Is the time independent Schrodinger equation commutative?

[etotheipi]

Homework Statement

A particle moves in the potential $V(x) = -\frac{\hbar^2}{m} \text{sech}^2{x}$. Show that $A^{\dagger}A \psi = (\mathcal{E} + 1)\psi$ where $\mathcal{E} = \frac{2mE}{\hbar^2}$ and $A = \frac{d}{dx} + \tanh{x}$, $A^{\dagger} = -\frac{d}{dx} + \tanh{x}$.

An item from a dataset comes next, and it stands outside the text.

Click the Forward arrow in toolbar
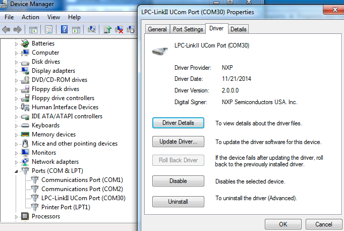Viewport: 344px width, 231px height. 17,29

Hence show that the ground state has $\mathcal{E} \geq -1$ and that a wavefunction $\psi_0(x)$ has an energy eigenstate with $\mathcal{E} = -1$ iff $\frac{d\psi_0}{dx} + \tanh{(x)} \psi_0 = 0$ and find $\psi_0(x)$.

Relevant Equations

N/A

I'm falling at the first hurdle here; the time independent Schrodinger becomes $$-\frac{\hbar^2}{2m} \psi''(x) - \frac{\hbar^2}{m}\text{sech}^2(x) \psi(x) = E\psi(x)$$ $$\left(-\frac{d^2}{dx^2} - 2\text{sech}^2(x) \right)\psi(x) = \frac{2mE}{\hbar^2}\psi(x) = \mathcal{E} \psi(x)$$ $$\left(-\frac{d^2}{dx^2} + 2\tanh^2(x) \right)\psi(x) = (\mathcal{E}+2) \psi(x)$$ But this can't be right since $A^{\dagger}A = \tanh^2(x) - \frac{d^2}{dx^2}$ and I've also got a 2 on the other side.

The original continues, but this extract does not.